= EXERCISE MATERIALS =
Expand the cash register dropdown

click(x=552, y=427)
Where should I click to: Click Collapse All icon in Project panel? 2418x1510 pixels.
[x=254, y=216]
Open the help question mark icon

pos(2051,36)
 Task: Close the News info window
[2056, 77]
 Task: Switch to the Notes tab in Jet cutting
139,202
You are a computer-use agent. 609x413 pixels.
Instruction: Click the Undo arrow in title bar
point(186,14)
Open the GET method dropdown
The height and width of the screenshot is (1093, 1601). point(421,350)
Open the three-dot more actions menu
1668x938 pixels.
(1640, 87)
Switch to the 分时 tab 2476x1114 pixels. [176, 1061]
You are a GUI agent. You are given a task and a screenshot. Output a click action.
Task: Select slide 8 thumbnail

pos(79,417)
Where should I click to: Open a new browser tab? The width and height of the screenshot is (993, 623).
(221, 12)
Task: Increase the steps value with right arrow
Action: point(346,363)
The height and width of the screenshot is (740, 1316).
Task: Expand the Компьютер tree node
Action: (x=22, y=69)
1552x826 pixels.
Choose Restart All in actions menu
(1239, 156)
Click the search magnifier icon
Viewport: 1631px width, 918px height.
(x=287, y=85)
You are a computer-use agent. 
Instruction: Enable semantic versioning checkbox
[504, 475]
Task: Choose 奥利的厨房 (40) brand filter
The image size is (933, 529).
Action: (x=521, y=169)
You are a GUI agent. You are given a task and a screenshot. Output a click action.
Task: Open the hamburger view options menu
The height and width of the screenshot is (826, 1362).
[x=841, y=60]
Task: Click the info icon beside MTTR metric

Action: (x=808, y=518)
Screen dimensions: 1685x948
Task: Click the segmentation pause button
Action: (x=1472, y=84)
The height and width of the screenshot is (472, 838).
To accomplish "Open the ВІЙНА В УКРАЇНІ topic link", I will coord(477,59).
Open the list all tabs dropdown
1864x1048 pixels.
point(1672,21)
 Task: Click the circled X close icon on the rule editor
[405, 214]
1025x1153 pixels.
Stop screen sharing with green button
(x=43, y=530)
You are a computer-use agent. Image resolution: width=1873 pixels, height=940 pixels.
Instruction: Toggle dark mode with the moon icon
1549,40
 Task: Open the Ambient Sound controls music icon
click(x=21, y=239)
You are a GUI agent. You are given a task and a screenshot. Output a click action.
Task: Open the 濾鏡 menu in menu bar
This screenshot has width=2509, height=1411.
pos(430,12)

= PROBLEM STATEMENT =
For this exercise, copy each line from the listing above that has the word "computer".

= SOLUTION FOR THIS EXERCISE =
You are a computer-use agent. 609x413 pixels.
You are a computer-use agent. 
You are a computer-use agent. Image resolution: width=1873 pixels, height=940 pixels.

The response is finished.